Twin-to-Twin Transfusion SyndromeIdentical twins who share the same placenta in their mother’s womb are referred to as monochorionic twins. The placenta is attached to the mother’s uterus and provides essential nutrients and oxygen to each baby through the umbilical cords. Twin-to-twin transfusion syndrome (TTTS) occurs in a monochorionic pregnancy when blood vessel connections in the placenta are not evenly distributed, causing an unequal exchange of blood between babies.

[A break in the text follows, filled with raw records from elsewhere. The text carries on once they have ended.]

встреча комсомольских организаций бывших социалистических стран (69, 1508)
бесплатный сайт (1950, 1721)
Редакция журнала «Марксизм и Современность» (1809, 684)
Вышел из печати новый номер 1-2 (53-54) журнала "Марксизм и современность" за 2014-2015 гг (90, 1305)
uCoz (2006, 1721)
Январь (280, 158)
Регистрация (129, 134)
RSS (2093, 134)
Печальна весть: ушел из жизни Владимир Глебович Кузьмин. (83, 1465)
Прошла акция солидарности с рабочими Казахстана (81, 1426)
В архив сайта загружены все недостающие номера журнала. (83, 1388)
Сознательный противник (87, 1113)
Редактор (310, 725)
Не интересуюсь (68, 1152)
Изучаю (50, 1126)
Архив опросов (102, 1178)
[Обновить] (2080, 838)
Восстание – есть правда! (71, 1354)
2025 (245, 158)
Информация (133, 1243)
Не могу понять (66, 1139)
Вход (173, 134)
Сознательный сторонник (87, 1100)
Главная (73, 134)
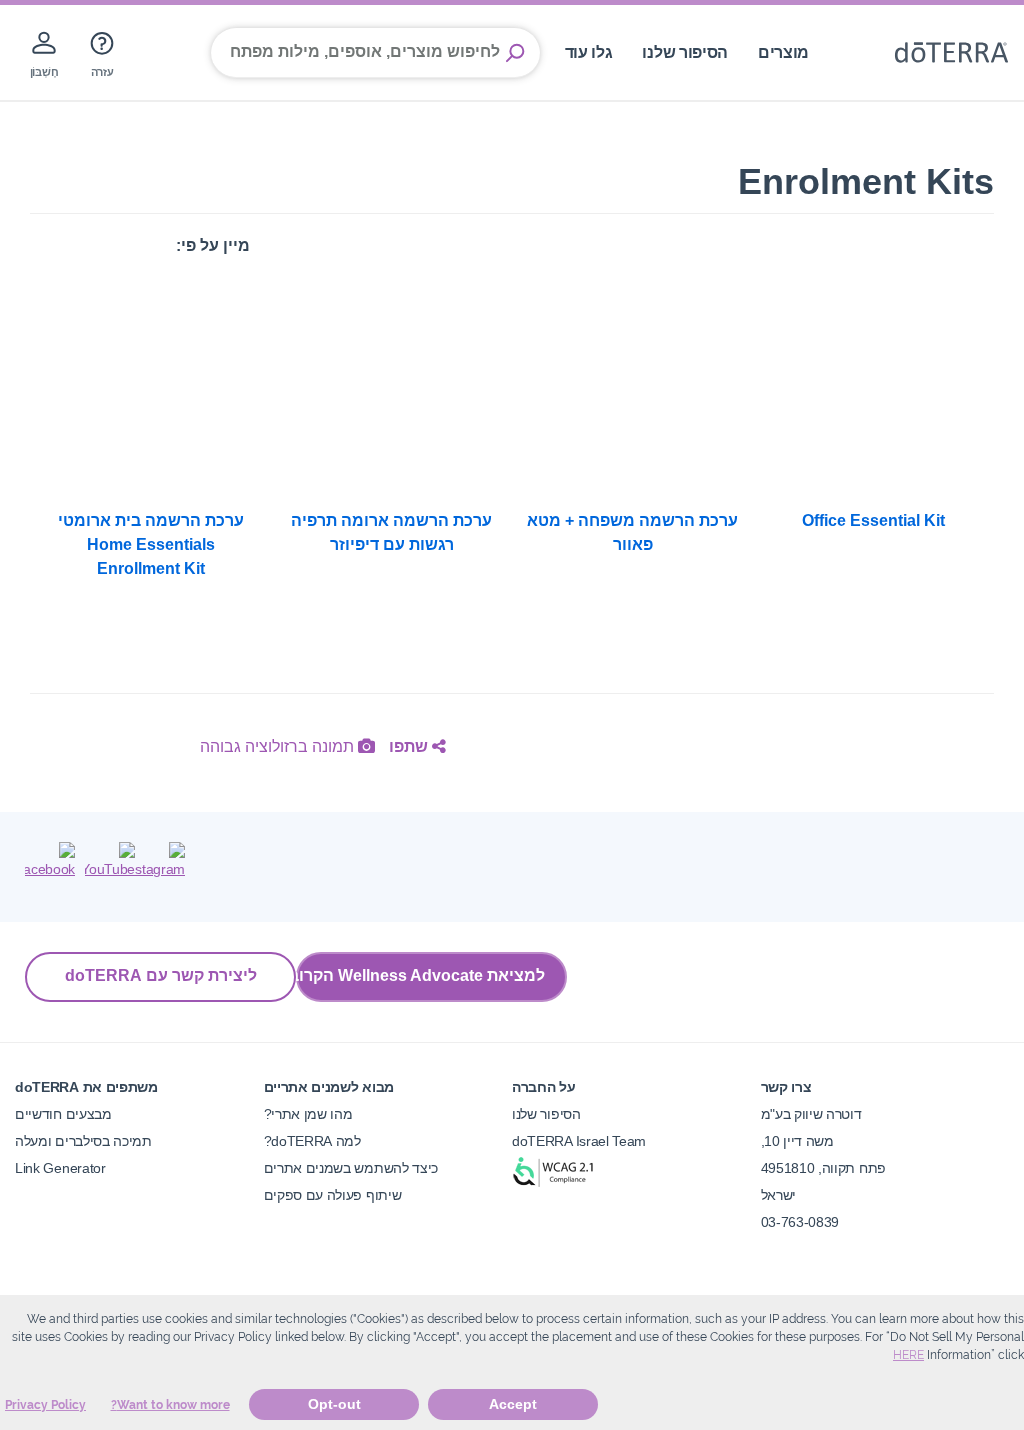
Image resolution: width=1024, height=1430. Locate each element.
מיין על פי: (213, 245)
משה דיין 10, (797, 1141)
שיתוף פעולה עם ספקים (333, 1195)
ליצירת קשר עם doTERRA (161, 975)
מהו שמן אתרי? (308, 1114)
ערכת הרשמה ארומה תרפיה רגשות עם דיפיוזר (391, 532)
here (908, 1355)
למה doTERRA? (312, 1141)
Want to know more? (170, 1405)
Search (515, 53)
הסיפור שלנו (685, 52)
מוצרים (783, 52)
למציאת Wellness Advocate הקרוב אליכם (420, 975)
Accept (513, 1404)
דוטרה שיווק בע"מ (811, 1114)
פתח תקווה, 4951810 (823, 1168)
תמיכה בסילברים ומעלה (83, 1141)
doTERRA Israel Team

Fraternal twins are not at risk for TTTS since they don’t share a placenta.
In TTTS, the “donor” twin gives away more blood than it receives, increasing the risk of organ failure and malnutrition. The donor twin may also lose blood volume (hypovolemia), which can cause low amniotic fluid levels and bladder abnormalities. Meanwhile, the “recipient” twin receives too much blood and experiences increased blood volume (hypervolemia), potentially leading to cardiovascular dysfunction and heart failure.
Twin-to-twin transfusion syndrome usually takes place between 16 and 26 weeks in a woman’s pregnancy. It is believed to occur at random in about 15% of women with monochorionic pregnancies, as there is no clear genetic or external cause of TTTS.
A woman pregnant with babies who have twin-to-twin transfusion syndrome may experience:
- A sudden increase in weight
- Rapid womb growth
- An especially large uterus
- Swelling in feet or hands early in pregnancy
- Abdominal pain, tightness or contractions unrelated to labor
A physician may identify signs of twin-to-twin transfusion syndrome during a pregnancy ultrasound. Possible indicators of TTTS on an ultrasound image include:
- A noticeable size difference between twins of the same gender
- A noticeable size difference between the babies’ amniotic sacs or umbilical cords
- Evidence of congestive heart failure in the recipient twin
- Excess amniotic fluid in one twin and too little amniotic fluid in the other
Recent advancements in twin-to-twin transfusion syndrome treatment have significantly improved outcomes for babies facing this condition. Tampa General Hospital’s Women’s Institute offers highly specialized care for TTTS, including amniocentesis to improve blood flow in the placenta and remove excess fluid, as well as laser surgery to seal off connecting blood vessels between twins. In other cases, early delivery may be recommended if a woman’s babies are sufficiently mature.